▶ _YOUR TASK_
In the biographical text on Thomas McGuane, what enabled him to finish his first published novel? Answer in one to three sentences.

▶ _TEXT SEGMENT_
= = =

American writer (born 1939)

Thomas Francis McGuane III (born December 11, 1939) is an American writer. His work includes ten novels, short fiction and screenplays, as well as three collections of essays devoted to his life in the outdoors. He is a member of the American Academy of Arts and Letters, the NCHA Members Hall of Fame and the Fly Fishing Hall of Fame. McGuane's papers, manuscripts, and correspondence are located in the Montana State University Archives and Special Collections and are available for research use. In 2023, he was given the first Award for Excellence in Service to the MSU Library for the advancement of scholarship and access to unique materials.

McGuane's early novels were noted for a comic appreciation for the irrational core of many human endeavors, multiple takes on the counterculture of the 1960s and 1970s. His later writing reflected an increasing devotion to family relationships and relationships with the natural world in the changing American West, primarily Montana, where he has made his home since 1968, and where his last five novels and many of his essays are set. He has three children, Annie, Maggie and Thomas.

==Early life==
McGuane was born in Wyandotte, Michigan, the son of Irish Catholic parents who moved to the Midwest from Massachusetts. His primary education included boarding school at Cranbrook School, but also included work on a ranch in Wyoming, and fishing and hunting. A difficult relationship with his alcoholic father would later shadow much of his fiction. McGuane prefers to consider his roots matrilineal, on which he is descended from a rich storytelling clan.

He envisioned himself as a writer from a very young age, admiring what he perceived as the adventurous life of a writer as much as the prospect of writing. When he was ten years old, he got into a physical altercation with a friend over differing descriptions of a sunset. He began a serious devotion to writing by the age of 16.

==Career==
After briefly attending the University of Michigan and University of Olivet, McGuane graduated from Michigan State University, where he received a BA in English in 1962 and met the writer Jim Harrison. He and Harrison became lifelong friends, bonding over a love for nature. At the Yale School of Drama, where he obtained an MFA in 1965, he studied playwriting and dramatic literature. A Stegner Fellowship to Stanford University in 1966–67 allowed him to finish his first published novel, The Sporting Club, published in 1969.

Upon completing his Stegner Fellowship, McGuane and his first wife, Rebecca Portia Crockett, began to divide their time between Livingston, Montana, and Key West, Florida. When the screen rights to The Sporting Club were purchased, he bought ranch property in Montana's Paradise Valley. His second novel, The Bushwhacked Piano, appeared in 1971. Jonathan Yardley in The New York Times called McGuane "a talent of Faulknerian potential," while Saul Bellow described McGuane as "a language star." The novel won the Rosenthal Award of the American Academy of Arts and Letters.

McGuane's third novel, Ninety-Two in the Shade (1973), is perhaps his best known. It was nominated for a National Book Award.

= = =

▶ _STUDY MATERIAL_
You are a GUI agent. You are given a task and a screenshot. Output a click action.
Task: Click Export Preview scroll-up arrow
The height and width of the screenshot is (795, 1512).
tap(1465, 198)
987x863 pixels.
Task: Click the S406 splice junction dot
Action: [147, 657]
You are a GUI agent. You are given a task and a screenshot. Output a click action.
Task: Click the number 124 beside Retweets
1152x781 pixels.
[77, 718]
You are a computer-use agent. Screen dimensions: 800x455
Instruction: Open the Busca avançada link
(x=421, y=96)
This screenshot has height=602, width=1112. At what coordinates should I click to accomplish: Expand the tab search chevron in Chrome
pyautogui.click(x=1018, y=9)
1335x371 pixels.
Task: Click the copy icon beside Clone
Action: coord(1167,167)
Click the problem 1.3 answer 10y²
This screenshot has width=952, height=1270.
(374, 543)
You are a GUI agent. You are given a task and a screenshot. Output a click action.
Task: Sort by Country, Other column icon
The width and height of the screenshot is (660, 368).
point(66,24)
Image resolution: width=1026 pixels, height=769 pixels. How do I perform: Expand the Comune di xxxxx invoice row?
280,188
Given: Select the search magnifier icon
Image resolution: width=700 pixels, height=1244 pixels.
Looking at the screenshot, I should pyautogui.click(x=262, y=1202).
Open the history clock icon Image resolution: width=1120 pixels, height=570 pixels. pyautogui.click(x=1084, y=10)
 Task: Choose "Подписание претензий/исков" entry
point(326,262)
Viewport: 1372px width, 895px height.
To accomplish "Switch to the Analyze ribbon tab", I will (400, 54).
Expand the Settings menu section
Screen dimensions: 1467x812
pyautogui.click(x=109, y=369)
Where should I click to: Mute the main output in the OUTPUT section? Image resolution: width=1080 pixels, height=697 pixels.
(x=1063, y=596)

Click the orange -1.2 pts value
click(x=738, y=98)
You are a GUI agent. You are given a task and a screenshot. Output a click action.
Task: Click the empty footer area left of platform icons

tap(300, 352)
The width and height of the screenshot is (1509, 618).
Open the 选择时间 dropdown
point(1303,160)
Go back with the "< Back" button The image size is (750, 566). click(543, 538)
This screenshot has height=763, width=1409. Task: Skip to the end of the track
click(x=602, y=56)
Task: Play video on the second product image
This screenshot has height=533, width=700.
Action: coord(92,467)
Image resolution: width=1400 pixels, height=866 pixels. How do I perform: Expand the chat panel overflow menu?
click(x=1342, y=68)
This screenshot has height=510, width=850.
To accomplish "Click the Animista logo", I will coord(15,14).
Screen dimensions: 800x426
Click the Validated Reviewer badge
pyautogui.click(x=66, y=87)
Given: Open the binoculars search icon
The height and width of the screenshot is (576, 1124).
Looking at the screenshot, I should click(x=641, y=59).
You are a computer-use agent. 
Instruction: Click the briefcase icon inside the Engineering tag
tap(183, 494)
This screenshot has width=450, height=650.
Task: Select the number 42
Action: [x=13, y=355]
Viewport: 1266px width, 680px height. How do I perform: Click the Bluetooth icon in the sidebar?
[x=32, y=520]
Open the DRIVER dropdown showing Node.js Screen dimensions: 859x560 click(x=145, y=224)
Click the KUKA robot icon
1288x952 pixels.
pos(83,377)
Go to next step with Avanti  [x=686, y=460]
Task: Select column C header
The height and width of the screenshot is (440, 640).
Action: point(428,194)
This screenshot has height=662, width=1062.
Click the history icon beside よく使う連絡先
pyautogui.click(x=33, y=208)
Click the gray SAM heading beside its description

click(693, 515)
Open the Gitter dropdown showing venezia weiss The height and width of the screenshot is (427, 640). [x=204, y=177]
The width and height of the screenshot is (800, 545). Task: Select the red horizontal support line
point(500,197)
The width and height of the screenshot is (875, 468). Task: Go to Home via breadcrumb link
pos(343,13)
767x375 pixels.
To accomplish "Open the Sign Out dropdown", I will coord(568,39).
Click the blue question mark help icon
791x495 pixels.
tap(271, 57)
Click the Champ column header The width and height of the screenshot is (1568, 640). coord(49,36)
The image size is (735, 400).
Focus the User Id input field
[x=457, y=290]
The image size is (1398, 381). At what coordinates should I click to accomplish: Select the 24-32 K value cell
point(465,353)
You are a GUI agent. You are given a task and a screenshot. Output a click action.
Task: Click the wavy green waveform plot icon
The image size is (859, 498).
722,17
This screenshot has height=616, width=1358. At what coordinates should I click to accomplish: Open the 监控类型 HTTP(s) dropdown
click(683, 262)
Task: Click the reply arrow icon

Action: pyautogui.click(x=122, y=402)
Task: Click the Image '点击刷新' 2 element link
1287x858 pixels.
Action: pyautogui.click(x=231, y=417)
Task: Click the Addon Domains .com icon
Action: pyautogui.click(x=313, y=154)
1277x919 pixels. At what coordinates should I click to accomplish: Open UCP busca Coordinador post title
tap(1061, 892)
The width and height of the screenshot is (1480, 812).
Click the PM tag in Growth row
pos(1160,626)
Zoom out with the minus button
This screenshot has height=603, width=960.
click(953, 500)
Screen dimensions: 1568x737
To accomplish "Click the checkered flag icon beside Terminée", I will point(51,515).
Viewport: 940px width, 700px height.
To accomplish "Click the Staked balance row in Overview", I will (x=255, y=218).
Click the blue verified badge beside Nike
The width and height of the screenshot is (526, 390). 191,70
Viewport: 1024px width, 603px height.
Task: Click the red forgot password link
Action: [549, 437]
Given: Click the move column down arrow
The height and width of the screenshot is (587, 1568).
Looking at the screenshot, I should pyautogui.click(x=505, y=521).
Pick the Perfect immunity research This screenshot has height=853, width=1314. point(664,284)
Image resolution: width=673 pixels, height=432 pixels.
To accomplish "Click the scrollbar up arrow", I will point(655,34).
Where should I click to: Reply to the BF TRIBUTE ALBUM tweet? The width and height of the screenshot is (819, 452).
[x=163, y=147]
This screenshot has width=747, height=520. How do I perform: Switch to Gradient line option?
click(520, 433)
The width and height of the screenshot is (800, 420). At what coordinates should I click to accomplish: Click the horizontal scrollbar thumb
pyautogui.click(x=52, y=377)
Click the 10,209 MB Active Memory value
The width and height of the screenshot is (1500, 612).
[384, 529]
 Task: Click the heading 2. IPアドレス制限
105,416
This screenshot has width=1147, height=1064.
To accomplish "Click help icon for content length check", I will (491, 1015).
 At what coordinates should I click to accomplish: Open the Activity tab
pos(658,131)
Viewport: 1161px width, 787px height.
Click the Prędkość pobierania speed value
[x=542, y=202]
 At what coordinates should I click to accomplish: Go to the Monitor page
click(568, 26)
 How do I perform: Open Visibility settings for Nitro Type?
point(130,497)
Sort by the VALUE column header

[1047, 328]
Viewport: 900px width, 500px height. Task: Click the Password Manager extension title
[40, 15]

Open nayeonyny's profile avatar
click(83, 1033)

= = =

▶ _TASK RESPONSE_
A Stegner Fellowship to Stanford University in 1966–67 allowed McGuane to finish *The Sporting Club*, which was published in 1969.